Que devient cet individu débarrassé de ses appartenances, de l’obligation, sans choix possible d’exercer un rôle une fonction qui lui est allégué par la société dans laquelle il vit, par son genre, par son rang, par sa classe sociale. 

Que devient cet individu qui n’est plus soumis au poids de la tradition, aux déterminismes sociaux ou religieux, à l’obligation de se conformer à un modèle ?

Que fait cet humain avec cette nouvelle liberté qu’il s’est octroyé , qu’il a gagné, qui le mène du déterminé, du prescrit, à l’indéterminé d’une condition qui n’est plus écrite, mais qu’il doit lui même , avec ses moyens propres écrire, mais qui est aussi le gage de sa propre liberté.

Plusieurs questions se pose alors, que faire lorsqu’on s’est débarrassé de ses appartenances, de tout ce qui nous contraignait mais qui nous servait aussi a décliner notre identité, à nous définir.

Que faire de cette liberté nouvelle?

On pouvait se définir contre ce qui nous aliènait, par un conflit , entre la loi, l’interdit, le désir, mais là dans cette liberté nouvelle que faire avec cette nouvelle  d’autonomie. Que va t’on construire?

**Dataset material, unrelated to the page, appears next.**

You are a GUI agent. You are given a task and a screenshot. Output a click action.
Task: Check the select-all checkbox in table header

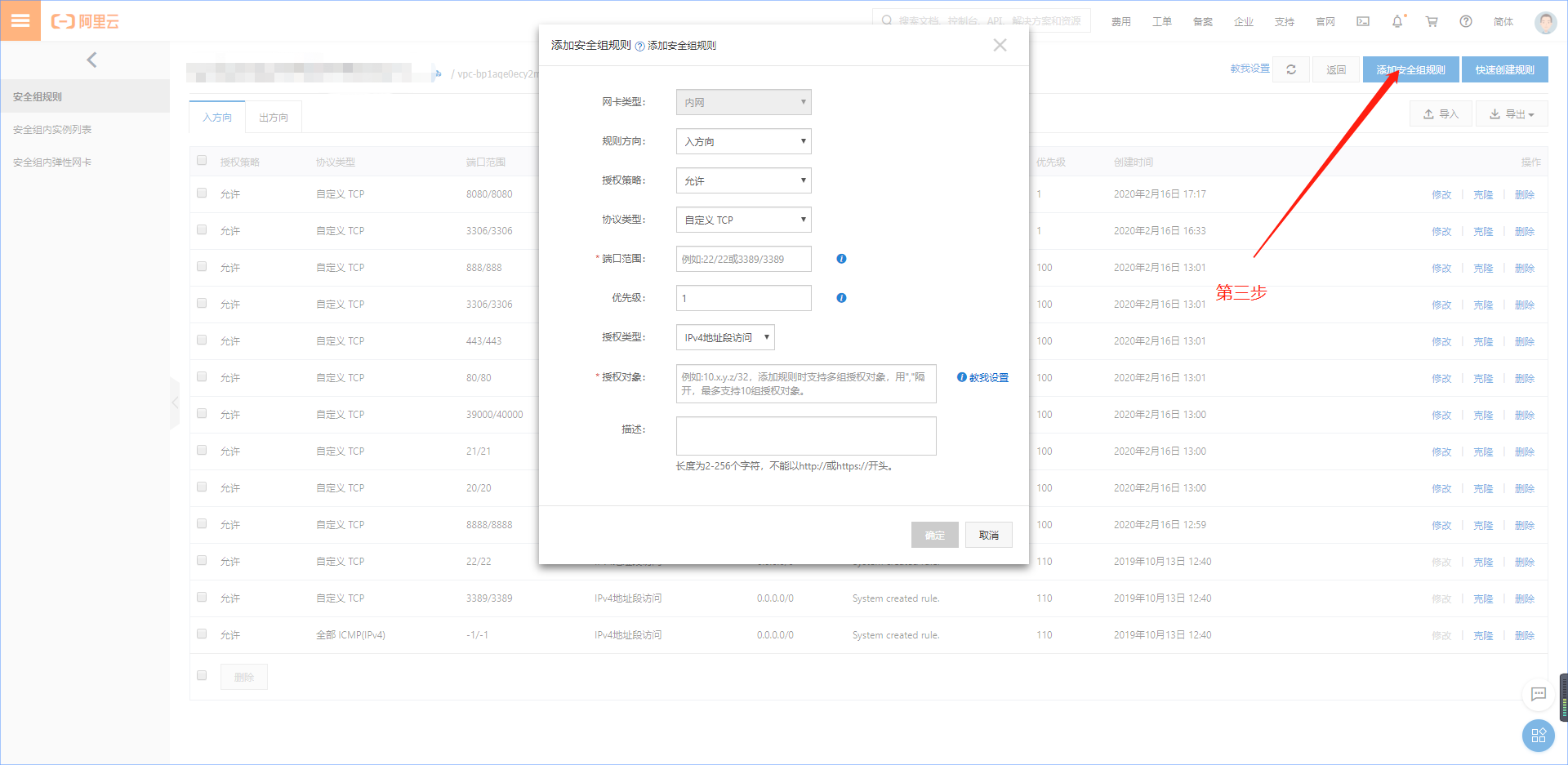[201, 160]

N’est ce pas là une problématique actuelle, à une époque où l’individu quelque soit son genre est invité à sortir de lui même, à devenir sa propre institution, à faire preuve en toute circonstance d’autonomie, entendue comme s’appuyer sur ses propres ressources, à faire preuve d'innovation , à s’auto-gouverner,  là où les institutions collectives disparaissent.

Doit on penser qu’un des premiers effets de cette mutation  c’est la valorisation actuelle pour la figure de l’entrepreneur , de l’entreprise comme modèle de société, du gagnant, de la compétition , de la performance,  du self made man qui a réussit par son travail et son intelligence et à contrario la menace que nous fait ressentir l’échec, le chômage, la peur du déclassement , l’isolement social, la peur de ne pas être à la hauteur.

Pour terminer et ouvrir le débat je suggère de lire sur cette question de l’autonomie le livre de Alain Ehrenberg, » La société du malaise », et les questions auquel il nous renvoie , coincé que nous sommes entre deux modèles d’autonomie, l’un d’inspiration américaine, l’autonomie comme condition : " l’individualisme américain est construit sur la croyance en l’autonomie de l’individu lui même(le self) . C‘est la capacité pour l’individu de disposer par lui même des conditions de son indépendance lui permettant de se gouverner soi même et d’agir par lui même. Le self est l’institution par excellence » et l’autre  modèle d’inspiration républicaine où l’autonomie y est vécue surtout sous la forme d’une autonomie comme aspiration : "L’autonomie est en premier lieu une revendication d’émancipation. Elle est prise dans les conflits sociaux et politiques qui opposent la conservation de l’ordre traditionnel et la promotion du progrès. C’est pourquoi aussi l’autonomie de l’individu a d’abord été pensée sur le registre politique. Elle est l’expression de l’indépendance du citoyen qui subordonne le privé au public, les intérêts particuliers à l’intérêt général. Elle est de ce fait organiquement liée à l’existence de l’État ».